“Hi Siri, find a candidate.” More and more companies are using software to find and screen employees. It sounds good, but there is also a downside, says women’s rights organization WOMEN Inc., which has recently researched to do† Several experts discussed the disadvantage this week.
“The algorithms behind many tools and applications are human creations,” said Cécile Wansink, spokeswoman for WOMEN Inc. “And that’s why they can take over existing prejudices.” For example, it means that women have less chance of a job.
Discriminatory algorithms? The fact is not new: in recent times, for example. face recognition software has been criticized for not being able to identify ethnic minorities and women† Amazon has also come under fire because the company’s recruiting tools favored Men†
These men traditionally dominated the company, and this was reflected in the software and algorithms. “An algorithm in itself is not biased,” says Remy Gieling, owner of the AI platform Ai.nl and author of ‘Discover AI’s Growth Opportunities.’ It’s about the data that feeds it.
‘Raise a child’
Through artificial intelligence, software and machines can independently solve problems and, for example, select specific people. But they do it based on data that people enter. “It’s a bit like raising a child,” Gieling says. “The system learns from the examples you give it.”

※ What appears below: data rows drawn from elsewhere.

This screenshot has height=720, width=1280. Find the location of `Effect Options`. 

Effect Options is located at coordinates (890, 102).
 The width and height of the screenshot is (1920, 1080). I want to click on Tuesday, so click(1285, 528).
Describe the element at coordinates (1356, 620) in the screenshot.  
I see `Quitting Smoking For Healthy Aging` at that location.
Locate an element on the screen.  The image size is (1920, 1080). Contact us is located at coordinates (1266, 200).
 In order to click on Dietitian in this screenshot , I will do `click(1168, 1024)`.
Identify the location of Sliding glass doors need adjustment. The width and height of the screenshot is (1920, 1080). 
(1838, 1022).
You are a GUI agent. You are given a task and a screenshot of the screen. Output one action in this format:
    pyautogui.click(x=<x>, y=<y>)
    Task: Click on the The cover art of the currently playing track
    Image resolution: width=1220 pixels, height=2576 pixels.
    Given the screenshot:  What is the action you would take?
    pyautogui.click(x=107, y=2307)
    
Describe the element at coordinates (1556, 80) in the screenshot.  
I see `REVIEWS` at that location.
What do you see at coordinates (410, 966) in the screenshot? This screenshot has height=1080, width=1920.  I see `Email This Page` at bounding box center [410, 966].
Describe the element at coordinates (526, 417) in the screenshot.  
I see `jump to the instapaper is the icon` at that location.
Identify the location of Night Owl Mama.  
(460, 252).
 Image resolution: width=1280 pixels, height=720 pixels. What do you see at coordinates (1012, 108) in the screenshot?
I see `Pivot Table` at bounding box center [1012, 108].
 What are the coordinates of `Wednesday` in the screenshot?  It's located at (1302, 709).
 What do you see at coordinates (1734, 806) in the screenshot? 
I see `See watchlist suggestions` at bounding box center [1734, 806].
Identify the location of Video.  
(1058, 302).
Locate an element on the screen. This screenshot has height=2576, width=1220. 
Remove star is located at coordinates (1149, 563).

For example, Amazon’s systems learned from the resumes of white men who worked for the company. And this data became the basis for the selection of new staff. Amazon has adapted its algorithms, but many other companies are not aware of the limitations of their data, Gieling says. They should be more aware of that, he says.
much goes wrong
According to privacy lawyer and ICT professor Lokke Moerel, things are going wrong in many places. However, she would rather not name names. “Today, there is a tool for every step of an application process,” she says. Such as tools to make job postings more inclusive or job boards trying to get ads for the right man. “Each tool has its own pitfalls.”
For example, a job site algorithm is often aimed at generating as many clicks as possible. This is how websites make their money. Therefore, especially men see an ad for a taxi driver and stereotypes can be magnified. Tools that screen candidates during interviews are trained in language and facial expressions, but these are different for different population groups. “That’s why they can just fall next to it.”
The problem is that those tools are not transparent in how they work, Moerel says. And therefore not controllable. “While the chances of them having prejudices in them are high.”
‘Also good tools’
There are also good tools, says the professor. Such as. Randstad chatbot that asks candidates about their competencies. “People from different backgrounds sometimes describe their skills differently.” When making queries, it is better to search for a working match in the database.
According to Moerel, a lot of recruitment software is still in its infancy and it is difficult to remove all prejudices. “My assessment is that many of the tools do not meet the strict requirements of European Privacy Law (GDPR).” For example, because the software automates the rejection of people. And it can not just happen.
“I do not think it is a good thing in a time of labor market shortages.”
‘People alone are not enough’
According to Rina Joosten, founder of the software company Seedlink, companies need algorithms in times of scarcity. To gain new insights and to find exactly the people they would otherwise skip. And according to her, it can also be done without prejudice. “We look solely at competencies, not at things like gender or ethnic background,” she says.
The company helps companies recruit people. For this purpose, an interview tool has been developed in which applicants answer questions. The answers go through a “non-biased” algorithm through a large database, says the entrepreneur. This should eventually lead to more diverse and better performing teams.
According to Joosten, people will always have to check computer work for prejudices and mistakes. But human judgment alone is not enough. “Computers and algorithms are more flexible than humans,” says Joosten. “And they can be retrained.”